● WRITTEN INSTRUCTION:
Recast the lines of material starting at the line that contains "Given: Open the すべてのカテゴリ category dropdown" and ending at the line that contains "Looking at the", both included, as a numbered list with blank lines omitted. Apply this to those lines alone.

● SOURCE RECORDS:
(begin)

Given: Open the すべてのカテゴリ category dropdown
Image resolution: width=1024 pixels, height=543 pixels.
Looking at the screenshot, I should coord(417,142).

(end)
(begin)

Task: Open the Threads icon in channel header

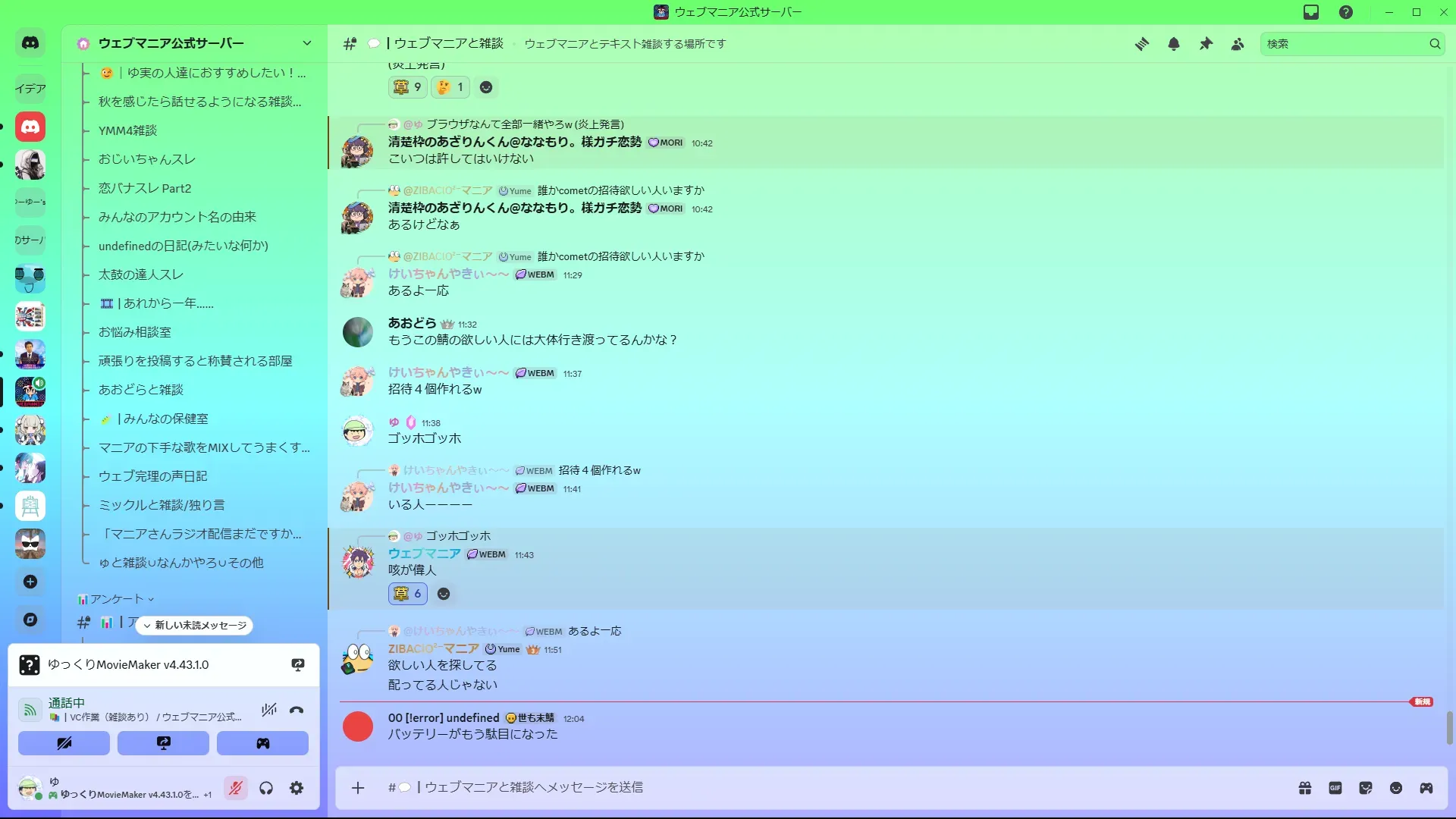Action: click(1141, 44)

(end)
(begin)

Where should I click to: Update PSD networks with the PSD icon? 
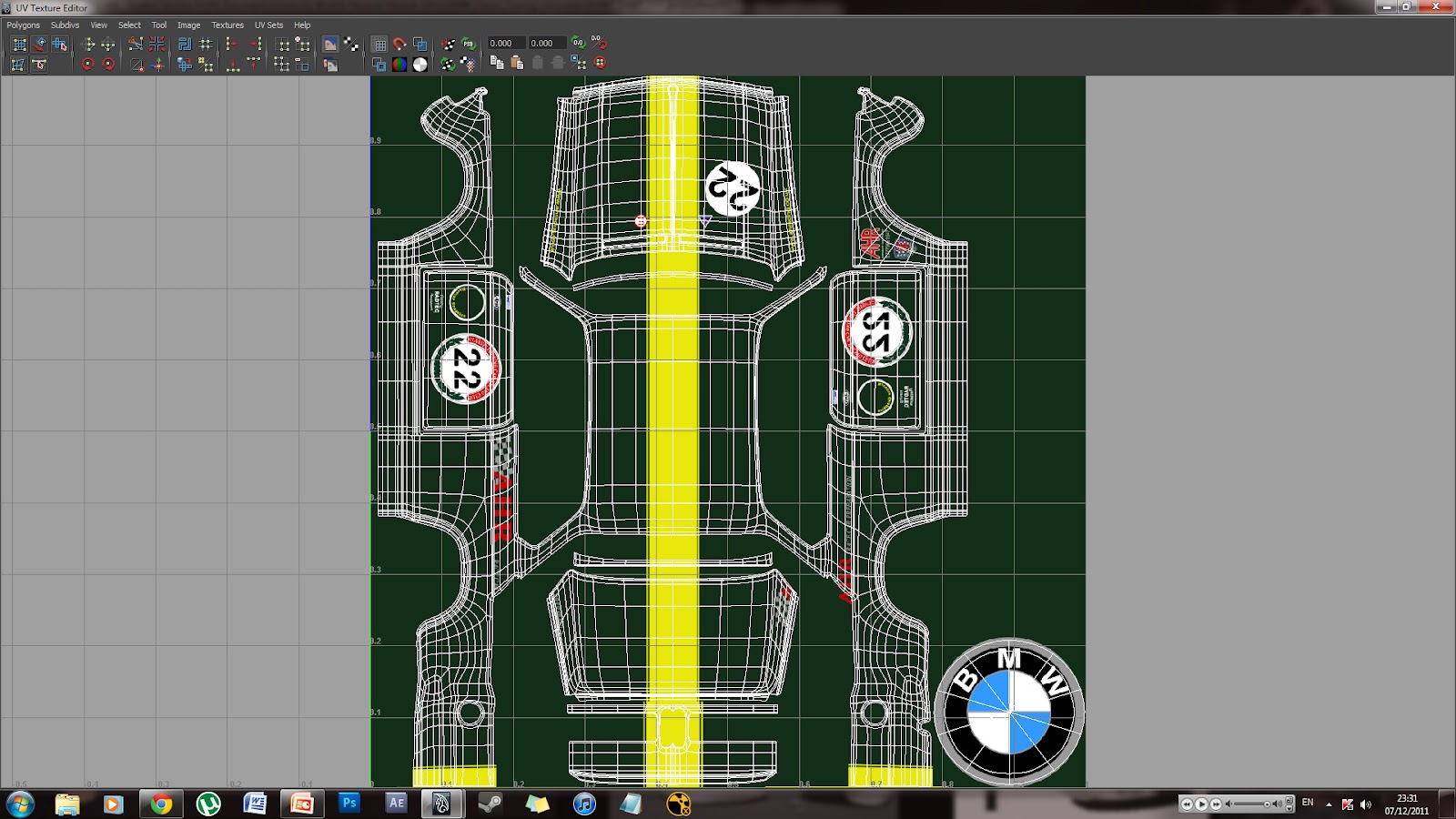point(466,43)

(end)

● RESPONSE BELOW:
1. Given: Open the すべてのカテゴリ category dropdown
2. Image resolution: width=1024 pixels, height=543 pixels.
3. Looking at the screenshot, I should coord(417,142).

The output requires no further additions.